* _TO DO_
Your reply should be the complete data, reproduced exactly.

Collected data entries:
________________

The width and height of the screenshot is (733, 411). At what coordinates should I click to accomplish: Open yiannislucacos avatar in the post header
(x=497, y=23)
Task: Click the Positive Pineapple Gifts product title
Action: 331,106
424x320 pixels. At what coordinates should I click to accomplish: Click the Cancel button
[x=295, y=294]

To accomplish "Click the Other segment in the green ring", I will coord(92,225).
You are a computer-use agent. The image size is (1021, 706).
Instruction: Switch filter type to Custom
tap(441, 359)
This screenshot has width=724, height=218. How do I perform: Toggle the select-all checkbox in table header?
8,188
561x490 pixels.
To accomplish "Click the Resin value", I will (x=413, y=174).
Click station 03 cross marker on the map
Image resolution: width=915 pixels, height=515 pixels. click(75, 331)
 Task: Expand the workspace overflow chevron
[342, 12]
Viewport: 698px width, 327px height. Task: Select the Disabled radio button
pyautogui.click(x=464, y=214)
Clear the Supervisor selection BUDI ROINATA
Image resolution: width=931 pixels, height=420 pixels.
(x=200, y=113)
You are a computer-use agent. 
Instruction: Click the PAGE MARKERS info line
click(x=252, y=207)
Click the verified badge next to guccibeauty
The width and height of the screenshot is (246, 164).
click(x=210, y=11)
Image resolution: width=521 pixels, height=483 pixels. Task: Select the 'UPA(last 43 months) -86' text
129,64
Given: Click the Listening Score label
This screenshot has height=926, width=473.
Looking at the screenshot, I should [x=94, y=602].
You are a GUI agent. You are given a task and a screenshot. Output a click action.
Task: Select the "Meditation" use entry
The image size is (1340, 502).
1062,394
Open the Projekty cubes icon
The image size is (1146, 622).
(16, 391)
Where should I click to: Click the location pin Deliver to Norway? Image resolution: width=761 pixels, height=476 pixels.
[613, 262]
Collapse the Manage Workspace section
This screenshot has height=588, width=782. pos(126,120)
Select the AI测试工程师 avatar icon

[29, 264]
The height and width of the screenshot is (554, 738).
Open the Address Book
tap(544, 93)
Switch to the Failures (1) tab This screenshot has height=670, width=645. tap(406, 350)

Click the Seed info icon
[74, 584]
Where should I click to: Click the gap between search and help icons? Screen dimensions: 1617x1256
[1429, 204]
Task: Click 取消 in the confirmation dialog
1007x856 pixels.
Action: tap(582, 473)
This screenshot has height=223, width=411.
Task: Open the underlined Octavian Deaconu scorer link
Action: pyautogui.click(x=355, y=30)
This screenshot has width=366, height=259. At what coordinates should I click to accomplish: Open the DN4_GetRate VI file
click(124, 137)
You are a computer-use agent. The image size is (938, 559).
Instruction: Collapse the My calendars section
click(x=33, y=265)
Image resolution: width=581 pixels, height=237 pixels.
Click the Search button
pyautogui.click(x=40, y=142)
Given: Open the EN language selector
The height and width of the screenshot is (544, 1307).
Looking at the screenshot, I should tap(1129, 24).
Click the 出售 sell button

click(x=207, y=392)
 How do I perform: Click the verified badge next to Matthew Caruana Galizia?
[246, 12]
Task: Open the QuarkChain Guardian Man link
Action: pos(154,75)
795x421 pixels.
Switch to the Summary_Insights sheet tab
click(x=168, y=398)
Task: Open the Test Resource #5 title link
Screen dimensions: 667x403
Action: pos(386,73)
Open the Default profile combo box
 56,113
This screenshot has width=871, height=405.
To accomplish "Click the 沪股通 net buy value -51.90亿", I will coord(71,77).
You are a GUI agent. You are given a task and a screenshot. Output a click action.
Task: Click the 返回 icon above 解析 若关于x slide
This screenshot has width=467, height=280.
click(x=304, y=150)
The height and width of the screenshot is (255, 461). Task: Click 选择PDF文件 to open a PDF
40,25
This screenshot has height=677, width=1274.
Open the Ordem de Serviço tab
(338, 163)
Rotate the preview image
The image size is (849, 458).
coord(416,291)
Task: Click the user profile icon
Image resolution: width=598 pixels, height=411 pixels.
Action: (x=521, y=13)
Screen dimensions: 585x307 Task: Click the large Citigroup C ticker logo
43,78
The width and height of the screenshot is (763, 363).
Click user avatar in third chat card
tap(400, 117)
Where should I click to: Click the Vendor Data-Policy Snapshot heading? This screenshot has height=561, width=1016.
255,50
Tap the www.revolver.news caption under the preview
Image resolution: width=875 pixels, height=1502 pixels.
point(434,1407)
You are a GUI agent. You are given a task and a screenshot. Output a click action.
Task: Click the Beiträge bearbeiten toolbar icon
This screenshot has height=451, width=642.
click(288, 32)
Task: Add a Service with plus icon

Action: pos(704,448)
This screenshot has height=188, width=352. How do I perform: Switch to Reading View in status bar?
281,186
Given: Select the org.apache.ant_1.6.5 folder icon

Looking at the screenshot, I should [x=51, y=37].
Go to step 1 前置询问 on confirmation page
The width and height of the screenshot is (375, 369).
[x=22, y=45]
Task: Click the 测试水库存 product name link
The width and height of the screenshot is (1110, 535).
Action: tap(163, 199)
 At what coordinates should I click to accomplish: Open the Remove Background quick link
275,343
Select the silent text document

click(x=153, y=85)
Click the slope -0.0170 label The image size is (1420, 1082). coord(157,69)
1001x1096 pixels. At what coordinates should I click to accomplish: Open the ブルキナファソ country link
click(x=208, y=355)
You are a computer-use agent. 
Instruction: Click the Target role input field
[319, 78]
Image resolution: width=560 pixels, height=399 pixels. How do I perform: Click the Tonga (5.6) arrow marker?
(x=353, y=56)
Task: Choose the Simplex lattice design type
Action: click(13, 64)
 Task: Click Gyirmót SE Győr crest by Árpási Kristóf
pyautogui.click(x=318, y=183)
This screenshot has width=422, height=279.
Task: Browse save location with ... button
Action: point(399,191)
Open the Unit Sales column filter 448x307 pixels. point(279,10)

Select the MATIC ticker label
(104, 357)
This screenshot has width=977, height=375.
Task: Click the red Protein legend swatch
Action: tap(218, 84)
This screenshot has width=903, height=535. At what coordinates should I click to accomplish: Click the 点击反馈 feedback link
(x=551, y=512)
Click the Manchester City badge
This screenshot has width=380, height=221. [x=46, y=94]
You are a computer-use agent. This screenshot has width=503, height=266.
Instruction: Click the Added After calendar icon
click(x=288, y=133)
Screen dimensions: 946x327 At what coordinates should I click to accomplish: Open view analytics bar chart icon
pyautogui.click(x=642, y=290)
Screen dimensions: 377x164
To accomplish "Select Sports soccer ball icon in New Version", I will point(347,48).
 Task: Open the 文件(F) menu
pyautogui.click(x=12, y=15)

________________

* _ANSWER SPACE_
The width and height of the screenshot is (733, 411). At what coordinates should I click to accomplish: Open yiannislucacos avatar in the post header
(x=497, y=23)
Task: Click the Positive Pineapple Gifts product title
Action: 331,106
424x320 pixels. At what coordinates should I click to accomplish: Click the Cancel button
[x=295, y=294]

To accomplish "Click the Other segment in the green ring", I will coord(92,225).
You are a computer-use agent. The image size is (1021, 706).
Instruction: Switch filter type to Custom
tap(441, 359)
This screenshot has width=724, height=218. How do I perform: Toggle the select-all checkbox in table header?
8,188
561x490 pixels.
To accomplish "Click the Resin value", I will (x=413, y=174).
Click station 03 cross marker on the map
Image resolution: width=915 pixels, height=515 pixels. click(75, 331)
 Task: Expand the workspace overflow chevron
[342, 12]
Viewport: 698px width, 327px height. Task: Select the Disabled radio button
pyautogui.click(x=464, y=214)
Clear the Supervisor selection BUDI ROINATA
Image resolution: width=931 pixels, height=420 pixels.
(x=200, y=113)
You are a computer-use agent. 
Instruction: Click the PAGE MARKERS info line
click(x=252, y=207)
Click the verified badge next to guccibeauty
The width and height of the screenshot is (246, 164).
click(x=210, y=11)
Image resolution: width=521 pixels, height=483 pixels. Task: Select the 'UPA(last 43 months) -86' text
129,64
Given: Click the Listening Score label
This screenshot has height=926, width=473.
Looking at the screenshot, I should [x=94, y=602].
You are a GUI agent. You are given a task and a screenshot. Output a click action.
Task: Select the "Meditation" use entry
The image size is (1340, 502).
1062,394
Open the Projekty cubes icon
The image size is (1146, 622).
(16, 391)
Where should I click to: Click the location pin Deliver to Norway? Image resolution: width=761 pixels, height=476 pixels.
[613, 262]
Collapse the Manage Workspace section
This screenshot has height=588, width=782. pos(126,120)
Select the AI测试工程师 avatar icon

[29, 264]
The height and width of the screenshot is (554, 738).
Open the Address Book
tap(544, 93)
Switch to the Failures (1) tab This screenshot has height=670, width=645. tap(406, 350)

Click the Seed info icon
[74, 584]
Where should I click to: Click the gap between search and help icons? Screen dimensions: 1617x1256
[1429, 204]
Task: Click 取消 in the confirmation dialog
1007x856 pixels.
Action: tap(582, 473)
This screenshot has height=223, width=411.
Task: Open the underlined Octavian Deaconu scorer link
Action: pyautogui.click(x=355, y=30)
This screenshot has width=366, height=259. At what coordinates should I click to accomplish: Open the DN4_GetRate VI file
click(124, 137)
You are a computer-use agent. The image size is (938, 559).
Instruction: Collapse the My calendars section
click(x=33, y=265)
Image resolution: width=581 pixels, height=237 pixels.
Click the Search button
pyautogui.click(x=40, y=142)
Given: Open the EN language selector
The height and width of the screenshot is (544, 1307).
Looking at the screenshot, I should tap(1129, 24).
Click the 出售 sell button

click(x=207, y=392)
 How do I perform: Click the verified badge next to Matthew Caruana Galizia?
[246, 12]
Task: Open the QuarkChain Guardian Man link
Action: pos(154,75)
795x421 pixels.
Switch to the Summary_Insights sheet tab
click(x=168, y=398)
Task: Open the Test Resource #5 title link
Screen dimensions: 667x403
Action: pos(386,73)
Open the Default profile combo box
 56,113
This screenshot has width=871, height=405.
To accomplish "Click the 沪股通 net buy value -51.90亿", I will coord(71,77).
You are a GUI agent. You are given a task and a screenshot. Output a click action.
Task: Click the 返回 icon above 解析 若关于x slide
This screenshot has width=467, height=280.
click(x=304, y=150)
The height and width of the screenshot is (255, 461). Task: Click 选择PDF文件 to open a PDF
40,25
This screenshot has height=677, width=1274.
Open the Ordem de Serviço tab
(338, 163)
Rotate the preview image
The image size is (849, 458).
coord(416,291)
Task: Click the user profile icon
Image resolution: width=598 pixels, height=411 pixels.
Action: (x=521, y=13)
Screen dimensions: 585x307 Task: Click the large Citigroup C ticker logo
43,78
The width and height of the screenshot is (763, 363).
Click user avatar in third chat card
tap(400, 117)
Where should I click to: Click the Vendor Data-Policy Snapshot heading? This screenshot has height=561, width=1016.
255,50
Tap the www.revolver.news caption under the preview
Image resolution: width=875 pixels, height=1502 pixels.
point(434,1407)
You are a GUI agent. You are given a task and a screenshot. Output a click action.
Task: Click the Beiträge bearbeiten toolbar icon
This screenshot has height=451, width=642.
click(288, 32)
Task: Add a Service with plus icon

Action: pos(704,448)
This screenshot has height=188, width=352. How do I perform: Switch to Reading View in status bar?
281,186
Given: Select the org.apache.ant_1.6.5 folder icon

Looking at the screenshot, I should [x=51, y=37].
Go to step 1 前置询问 on confirmation page
The width and height of the screenshot is (375, 369).
[x=22, y=45]
Task: Click the 测试水库存 product name link
The width and height of the screenshot is (1110, 535).
Action: tap(163, 199)
 At what coordinates should I click to accomplish: Open the Remove Background quick link
275,343
Select the silent text document

click(x=153, y=85)
Click the slope -0.0170 label The image size is (1420, 1082). coord(157,69)
1001x1096 pixels. At what coordinates should I click to accomplish: Open the ブルキナファソ country link
click(x=208, y=355)
You are a computer-use agent. 
Instruction: Click the Target role input field
[319, 78]
Image resolution: width=560 pixels, height=399 pixels. How do I perform: Click the Tonga (5.6) arrow marker?
(x=353, y=56)
Task: Choose the Simplex lattice design type
Action: click(13, 64)
 Task: Click Gyirmót SE Győr crest by Árpási Kristóf
pyautogui.click(x=318, y=183)
This screenshot has width=422, height=279.
Task: Browse save location with ... button
Action: point(399,191)
Open the Unit Sales column filter 448x307 pixels. point(279,10)

Select the MATIC ticker label
(104, 357)
This screenshot has width=977, height=375.
Task: Click the red Protein legend swatch
Action: tap(218, 84)
This screenshot has width=903, height=535. At what coordinates should I click to accomplish: Click the 点击反馈 feedback link
(x=551, y=512)
Click the Manchester City badge
This screenshot has width=380, height=221. [x=46, y=94]
You are a computer-use agent. This screenshot has width=503, height=266.
Instruction: Click the Added After calendar icon
click(x=288, y=133)
Screen dimensions: 946x327 At what coordinates should I click to accomplish: Open view analytics bar chart icon
pyautogui.click(x=642, y=290)
Screen dimensions: 377x164
To accomplish "Select Sports soccer ball icon in New Version", I will point(347,48).
 Task: Open the 文件(F) menu
pyautogui.click(x=12, y=15)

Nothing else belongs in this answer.